**Try it:** Copy out the full set of records. Keep every word the same.

**Material provided:**

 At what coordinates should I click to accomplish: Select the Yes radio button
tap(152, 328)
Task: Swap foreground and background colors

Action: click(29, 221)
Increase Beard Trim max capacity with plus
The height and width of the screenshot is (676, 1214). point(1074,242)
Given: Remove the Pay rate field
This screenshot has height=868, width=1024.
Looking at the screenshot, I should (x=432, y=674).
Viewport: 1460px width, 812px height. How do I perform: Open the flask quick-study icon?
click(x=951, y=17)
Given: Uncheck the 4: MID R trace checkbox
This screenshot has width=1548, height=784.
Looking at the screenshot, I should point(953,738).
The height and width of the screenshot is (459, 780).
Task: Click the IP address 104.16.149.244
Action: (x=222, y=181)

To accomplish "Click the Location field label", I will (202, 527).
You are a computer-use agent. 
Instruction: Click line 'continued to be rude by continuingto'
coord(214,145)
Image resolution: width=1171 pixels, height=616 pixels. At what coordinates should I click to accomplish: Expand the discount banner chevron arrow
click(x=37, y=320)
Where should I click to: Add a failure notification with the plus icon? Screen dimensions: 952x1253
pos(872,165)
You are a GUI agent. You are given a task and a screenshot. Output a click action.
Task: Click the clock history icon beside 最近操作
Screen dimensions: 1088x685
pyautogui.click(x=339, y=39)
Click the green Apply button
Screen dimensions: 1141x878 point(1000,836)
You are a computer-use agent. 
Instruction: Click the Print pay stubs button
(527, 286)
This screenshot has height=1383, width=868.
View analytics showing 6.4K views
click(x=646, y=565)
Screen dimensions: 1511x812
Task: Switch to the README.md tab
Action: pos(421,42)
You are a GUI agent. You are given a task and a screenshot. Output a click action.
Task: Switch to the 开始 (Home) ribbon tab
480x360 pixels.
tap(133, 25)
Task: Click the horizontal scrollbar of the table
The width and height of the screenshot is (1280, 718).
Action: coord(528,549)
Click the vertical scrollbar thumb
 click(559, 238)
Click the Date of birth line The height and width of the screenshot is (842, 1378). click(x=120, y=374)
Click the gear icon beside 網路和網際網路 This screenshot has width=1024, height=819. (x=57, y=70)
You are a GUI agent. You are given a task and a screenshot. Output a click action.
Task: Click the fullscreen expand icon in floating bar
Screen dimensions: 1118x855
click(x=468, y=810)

**Output for this task:**
 At what coordinates should I click to accomplish: Select the Yes radio button
tap(152, 328)
Task: Swap foreground and background colors

Action: click(29, 221)
Increase Beard Trim max capacity with plus
The height and width of the screenshot is (676, 1214). point(1074,242)
Given: Remove the Pay rate field
This screenshot has height=868, width=1024.
Looking at the screenshot, I should (x=432, y=674).
Viewport: 1460px width, 812px height. How do I perform: Open the flask quick-study icon?
click(x=951, y=17)
Given: Uncheck the 4: MID R trace checkbox
This screenshot has width=1548, height=784.
Looking at the screenshot, I should point(953,738).
The height and width of the screenshot is (459, 780).
Task: Click the IP address 104.16.149.244
Action: (x=222, y=181)

To accomplish "Click the Location field label", I will (202, 527).
You are a computer-use agent. 
Instruction: Click line 'continued to be rude by continuingto'
coord(214,145)
Image resolution: width=1171 pixels, height=616 pixels. At what coordinates should I click to accomplish: Expand the discount banner chevron arrow
click(x=37, y=320)
Where should I click to: Add a failure notification with the plus icon? Screen dimensions: 952x1253
pos(872,165)
You are a GUI agent. You are given a task and a screenshot. Output a click action.
Task: Click the clock history icon beside 最近操作
Screen dimensions: 1088x685
pyautogui.click(x=339, y=39)
Click the green Apply button
Screen dimensions: 1141x878 point(1000,836)
You are a computer-use agent. 
Instruction: Click the Print pay stubs button
(527, 286)
This screenshot has height=1383, width=868.
View analytics showing 6.4K views
click(x=646, y=565)
Screen dimensions: 1511x812
Task: Switch to the README.md tab
Action: pos(421,42)
You are a GUI agent. You are given a task and a screenshot. Output a click action.
Task: Switch to the 开始 (Home) ribbon tab
480x360 pixels.
tap(133, 25)
Task: Click the horizontal scrollbar of the table
The width and height of the screenshot is (1280, 718).
Action: coord(528,549)
Click the vertical scrollbar thumb
 click(559, 238)
Click the Date of birth line The height and width of the screenshot is (842, 1378). click(x=120, y=374)
Click the gear icon beside 網路和網際網路 This screenshot has width=1024, height=819. (x=57, y=70)
You are a GUI agent. You are given a task and a screenshot. Output a click action.
Task: Click the fullscreen expand icon in floating bar
Screen dimensions: 1118x855
click(x=468, y=810)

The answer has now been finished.